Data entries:
● ● ● ● ●

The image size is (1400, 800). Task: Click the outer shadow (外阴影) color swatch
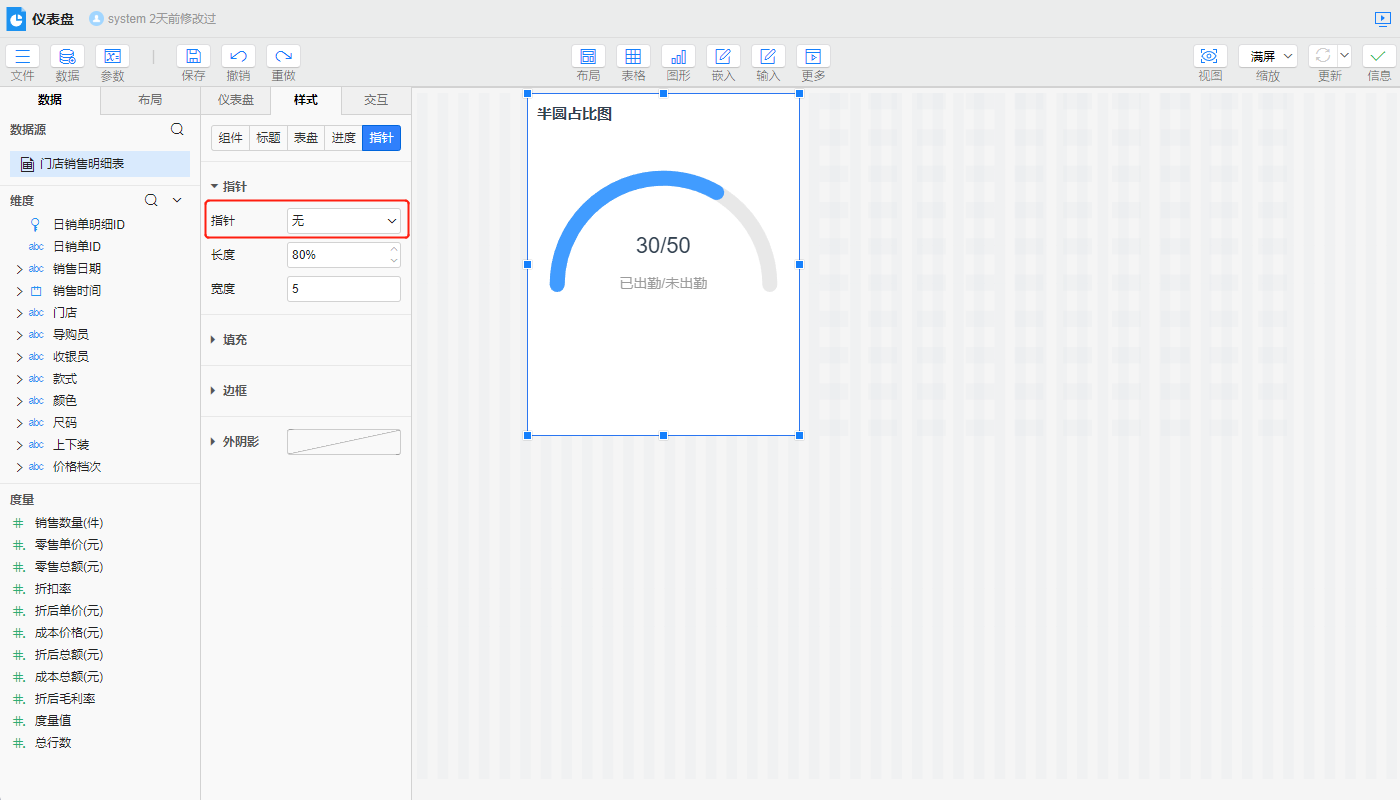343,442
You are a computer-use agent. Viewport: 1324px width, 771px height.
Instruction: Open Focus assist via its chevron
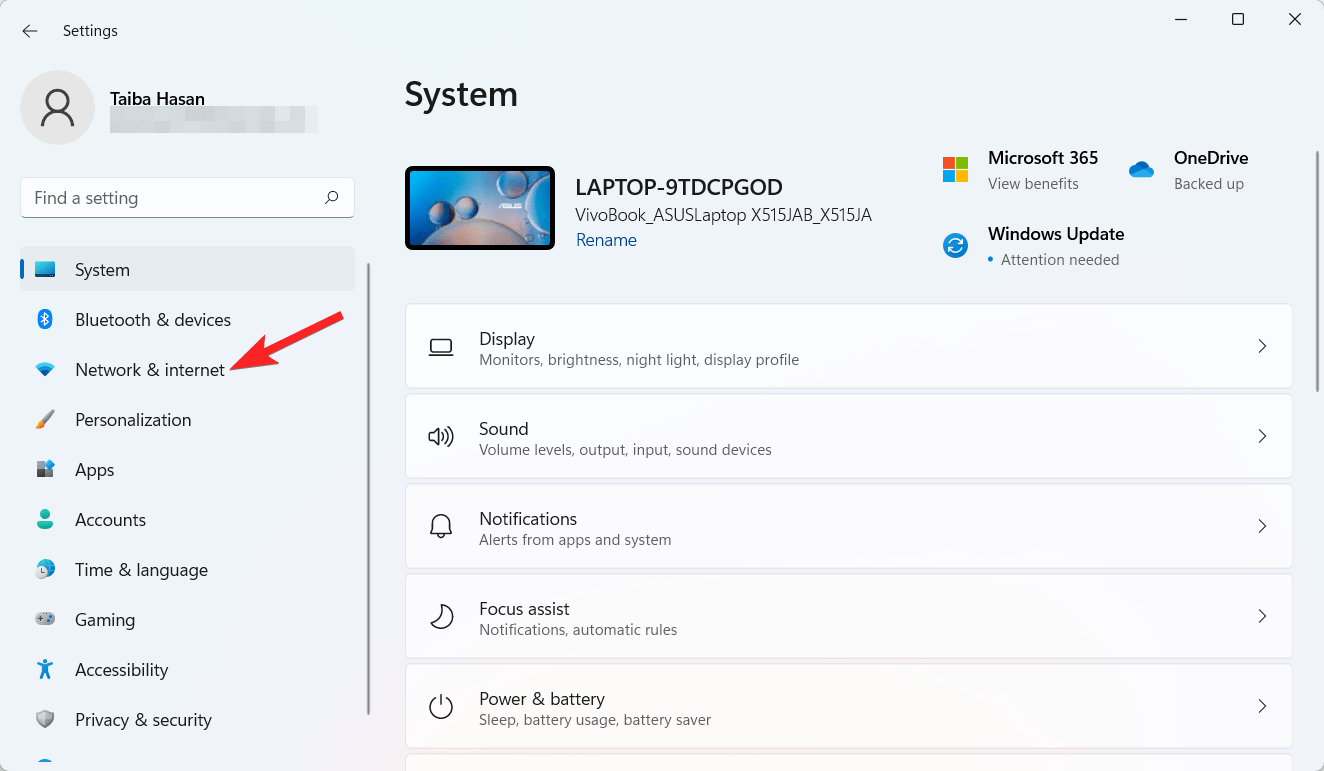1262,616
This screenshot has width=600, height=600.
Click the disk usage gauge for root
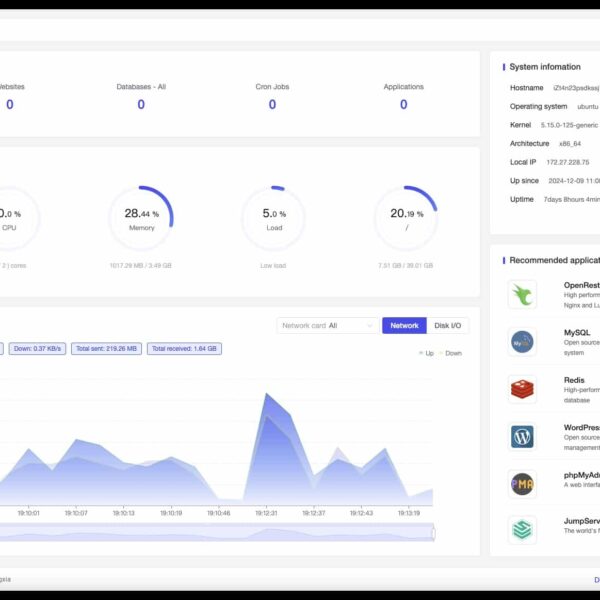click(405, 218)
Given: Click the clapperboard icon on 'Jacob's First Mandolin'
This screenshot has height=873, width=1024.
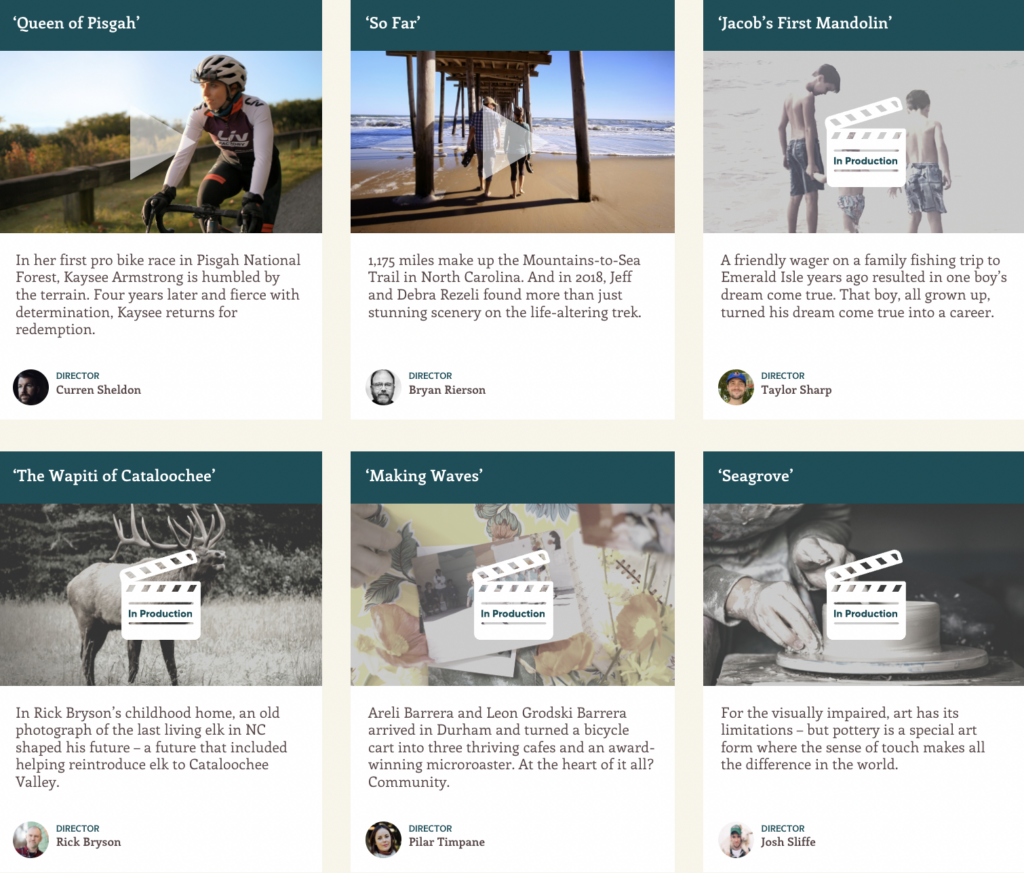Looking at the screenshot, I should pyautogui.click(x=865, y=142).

● ● ● ● ●

Every entry above should be restated word for word, with the images left out.

The image size is (1400, 800). Task: Click the outer shadow (外阴影) color swatch
343,442
You are a computer-use agent. Viewport: 1324px width, 771px height.
Instruction: Open Focus assist via its chevron
1262,616
This screenshot has width=600, height=600.
Click the disk usage gauge for root
click(405, 218)
Given: Click the clapperboard icon on 'Jacob's First Mandolin'
This screenshot has height=873, width=1024.
Looking at the screenshot, I should pyautogui.click(x=865, y=142).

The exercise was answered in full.